- **EXTRACTED TEXT**
━━━━━━━━━━━━━━━━━━━━

All this helps garner support in Hungary itself, and not just from those who are attracted to the political extremes.
Many Hungarians approve of Mr Orban's populist and Eurosceptic approach.
They believe Brussels has no real idea of the scale of the challenges facing the country and the institutional and social legacy left behind by decades of political and social neglect under Communist rule.
They argue that one-size-fits-all solutions and liberal orthodoxies are too simplistic and one-dimensional.
And yet, rather paradoxically, overall support for the EU remains strong among Hungarians.
That must be in part due to the financial realities.
The EU gives more than €5bn (£3.7bn) in financial support to Budapest - some 6% of Hungarian GDP.
But the question for some is what does the EU get in return?
The Orban government, like those of Slovakia and the Czech Republic, is a sharp critic of EU sanctions against Russia over the conflict in Ukraine.
More recently, Hungary's leader attacked fellow EU leaders for what he called their "absurd, bordering on insanity" proposals for migrant quotas.
To his European critics, Mr Orban is a serial offender when it comes to what they call European values, such as respect for human rights.
The row with Europe over the possible return of the death penalty in Hungary is just the latest example. It won't be the last skirmish of its kind.
In the wings lurks the increasingly popular nationalist party, Jobbik, which has openly anti-Semitic supporters.
A Jobbik MP came to wider public attention a little while back for openly spitting on a Budapest Holocaust memorial.
A few years ago, another leading Jobbik figure claimed, during a debate on the Middle East, that people in authority of Jewish ancestry "pose a national security risk".
Government rattled
The party has contributed to a worsening of relations with the Roma, Hungary's biggest ethnic minority community.
The Roma population, which lives on the fringes of Hungarian society, has faced persecution and discrimination for centuries.
Jobbik's success continues to rattle the government of Hungary.
As recently as April, Jobbik won a parliamentary seat previously held by the ruling Fidesz party.
All in all, the political momentum appears to be with Jobbik. And as the party gets stronger and nearer to its ultimate goal of supreme power, it appears to be cleaning up its act.

━━━━━━━━━━━━━━━━━━━━

- **ENTRIES PROVIDED**

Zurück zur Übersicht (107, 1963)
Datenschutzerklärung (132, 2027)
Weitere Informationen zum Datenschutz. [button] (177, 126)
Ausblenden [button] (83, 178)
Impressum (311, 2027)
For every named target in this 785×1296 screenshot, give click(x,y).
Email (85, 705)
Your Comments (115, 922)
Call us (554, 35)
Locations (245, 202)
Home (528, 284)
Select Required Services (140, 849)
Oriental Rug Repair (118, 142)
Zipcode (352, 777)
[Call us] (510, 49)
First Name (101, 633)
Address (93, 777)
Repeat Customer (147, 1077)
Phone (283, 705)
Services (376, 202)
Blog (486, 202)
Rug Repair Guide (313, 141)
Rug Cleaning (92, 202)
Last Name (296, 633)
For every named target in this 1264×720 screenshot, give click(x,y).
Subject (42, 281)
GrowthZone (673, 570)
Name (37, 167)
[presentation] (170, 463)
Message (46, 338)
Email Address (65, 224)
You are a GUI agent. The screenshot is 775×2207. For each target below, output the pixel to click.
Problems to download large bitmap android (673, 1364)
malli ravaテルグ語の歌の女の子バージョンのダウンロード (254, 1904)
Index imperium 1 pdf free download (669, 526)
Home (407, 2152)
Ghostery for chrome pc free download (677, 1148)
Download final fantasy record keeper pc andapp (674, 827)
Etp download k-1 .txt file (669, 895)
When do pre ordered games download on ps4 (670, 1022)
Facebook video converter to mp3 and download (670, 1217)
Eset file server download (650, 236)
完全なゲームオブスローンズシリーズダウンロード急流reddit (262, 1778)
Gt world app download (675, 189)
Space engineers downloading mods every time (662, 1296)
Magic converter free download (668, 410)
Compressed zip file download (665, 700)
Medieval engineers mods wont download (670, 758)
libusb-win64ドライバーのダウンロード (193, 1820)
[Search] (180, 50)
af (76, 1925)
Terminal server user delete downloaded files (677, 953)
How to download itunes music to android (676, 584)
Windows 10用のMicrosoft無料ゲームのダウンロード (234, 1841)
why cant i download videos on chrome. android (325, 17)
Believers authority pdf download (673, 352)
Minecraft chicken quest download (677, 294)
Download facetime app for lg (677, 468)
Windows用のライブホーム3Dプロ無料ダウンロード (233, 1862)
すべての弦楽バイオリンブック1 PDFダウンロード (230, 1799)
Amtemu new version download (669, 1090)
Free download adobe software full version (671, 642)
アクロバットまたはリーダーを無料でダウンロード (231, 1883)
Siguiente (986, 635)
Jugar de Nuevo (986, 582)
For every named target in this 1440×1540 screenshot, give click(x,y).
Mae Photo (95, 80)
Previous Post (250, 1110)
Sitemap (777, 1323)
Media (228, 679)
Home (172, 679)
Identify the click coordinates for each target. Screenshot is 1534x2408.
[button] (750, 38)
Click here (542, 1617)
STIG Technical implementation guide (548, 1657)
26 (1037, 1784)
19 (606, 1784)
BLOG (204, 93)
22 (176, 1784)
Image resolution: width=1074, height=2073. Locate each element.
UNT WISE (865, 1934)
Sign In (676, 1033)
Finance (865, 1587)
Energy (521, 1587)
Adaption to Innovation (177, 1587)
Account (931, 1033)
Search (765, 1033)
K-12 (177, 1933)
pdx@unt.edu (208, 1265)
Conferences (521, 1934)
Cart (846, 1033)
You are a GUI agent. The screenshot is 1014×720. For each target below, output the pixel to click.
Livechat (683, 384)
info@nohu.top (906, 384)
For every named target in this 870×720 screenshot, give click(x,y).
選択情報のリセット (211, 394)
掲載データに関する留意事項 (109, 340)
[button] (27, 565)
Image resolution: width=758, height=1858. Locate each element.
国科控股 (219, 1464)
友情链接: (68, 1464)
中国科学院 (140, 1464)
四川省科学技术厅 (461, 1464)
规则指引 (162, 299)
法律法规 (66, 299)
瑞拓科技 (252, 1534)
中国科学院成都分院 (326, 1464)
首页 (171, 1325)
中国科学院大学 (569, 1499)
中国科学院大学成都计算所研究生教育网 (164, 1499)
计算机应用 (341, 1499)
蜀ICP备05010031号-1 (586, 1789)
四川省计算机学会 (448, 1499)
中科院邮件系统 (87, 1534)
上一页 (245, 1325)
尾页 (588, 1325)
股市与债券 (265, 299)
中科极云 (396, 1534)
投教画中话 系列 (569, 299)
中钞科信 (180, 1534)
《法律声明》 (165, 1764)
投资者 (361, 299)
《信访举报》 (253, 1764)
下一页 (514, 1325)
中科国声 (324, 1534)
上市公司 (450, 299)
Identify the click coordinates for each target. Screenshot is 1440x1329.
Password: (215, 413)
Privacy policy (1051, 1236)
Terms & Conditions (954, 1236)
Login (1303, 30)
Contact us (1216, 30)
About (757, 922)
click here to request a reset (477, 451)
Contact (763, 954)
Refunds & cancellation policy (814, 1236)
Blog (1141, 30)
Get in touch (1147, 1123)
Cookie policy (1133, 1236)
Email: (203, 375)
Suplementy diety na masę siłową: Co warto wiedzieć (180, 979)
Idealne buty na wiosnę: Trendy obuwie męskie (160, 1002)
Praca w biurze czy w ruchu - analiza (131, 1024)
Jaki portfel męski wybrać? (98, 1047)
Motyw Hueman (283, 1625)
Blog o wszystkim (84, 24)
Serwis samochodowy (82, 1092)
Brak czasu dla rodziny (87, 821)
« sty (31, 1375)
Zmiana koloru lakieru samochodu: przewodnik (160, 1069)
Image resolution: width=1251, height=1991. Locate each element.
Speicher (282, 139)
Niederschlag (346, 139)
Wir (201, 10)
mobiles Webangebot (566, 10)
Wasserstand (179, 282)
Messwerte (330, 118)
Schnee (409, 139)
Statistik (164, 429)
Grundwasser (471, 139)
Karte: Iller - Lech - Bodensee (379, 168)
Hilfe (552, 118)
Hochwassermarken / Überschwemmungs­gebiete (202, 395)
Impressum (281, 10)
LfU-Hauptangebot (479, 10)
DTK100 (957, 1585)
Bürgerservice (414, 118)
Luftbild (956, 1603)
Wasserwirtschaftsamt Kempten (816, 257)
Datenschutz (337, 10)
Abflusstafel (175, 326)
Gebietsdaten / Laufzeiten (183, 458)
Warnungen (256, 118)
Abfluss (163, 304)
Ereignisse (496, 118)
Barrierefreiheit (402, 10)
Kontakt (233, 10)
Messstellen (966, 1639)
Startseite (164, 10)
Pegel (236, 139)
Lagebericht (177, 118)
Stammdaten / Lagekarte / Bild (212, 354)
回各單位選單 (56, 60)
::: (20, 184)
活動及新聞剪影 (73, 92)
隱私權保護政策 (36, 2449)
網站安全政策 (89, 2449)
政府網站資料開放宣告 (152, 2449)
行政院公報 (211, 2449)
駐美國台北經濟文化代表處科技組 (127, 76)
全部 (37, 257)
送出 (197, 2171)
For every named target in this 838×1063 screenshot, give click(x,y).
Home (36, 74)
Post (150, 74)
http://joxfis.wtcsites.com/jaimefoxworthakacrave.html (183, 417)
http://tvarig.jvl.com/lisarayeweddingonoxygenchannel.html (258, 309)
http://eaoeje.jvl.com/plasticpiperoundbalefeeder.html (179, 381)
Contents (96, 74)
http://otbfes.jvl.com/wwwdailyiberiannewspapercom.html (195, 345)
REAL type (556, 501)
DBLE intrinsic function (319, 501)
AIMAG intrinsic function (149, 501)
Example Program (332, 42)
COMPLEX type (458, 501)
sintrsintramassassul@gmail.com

━━━━━━━━━━━━━━━━━━━━

- **TO DO**
Please extend the text about Hungarian politics and Jobbik, picking up right after its final sentence. These lines have no connection to the text about Hungarian politics.

- **ANSWER TO THE EXERCISE**
The party's leader, Gabor Vona, insists he is determined to rid the party of its unsavoury elements and reposition it as a people's party like the German CDU or CSU, in a bid to win outright power in the next general elections, due in 2018.
He has been turning down the volume when it comes to the party rhetoric.
"Whoever has a romantic Nazi yearning... has no place in this party," he declared at a recent political gathering.
Mr Vona appears to want to shed the party's extremist origins, stay in the EU and work with foreign businesses.
Critics say this is a sham, a cynical ploy to win votes.
In a recent speech in Budapest, the World Jewish Congress leader, Ronald Lauder, said Jobbik's rise was hurting Hungary's image abroad.
His voice matters: Hungary is home to one of Europe's largest Jewish communities, but one recent poll suggested a third of Hungarians expressed anti-Semitic views.
None of this is necessarily helping Hungary's position in the group of EU nations.
Austrian lesson
It is worth remembering what happened when a far-right party entered into a governing coalition in Austria, back in 2000.
The Freedom Party's, external success led the rest of Europe to give Vienna the cold shoulder.
That political reality is probably one of the strongest cards left in the hands of the Hungarian leader.
His combination of nationalist populism and state control of key areas of the economy still rules the roost, for now at least.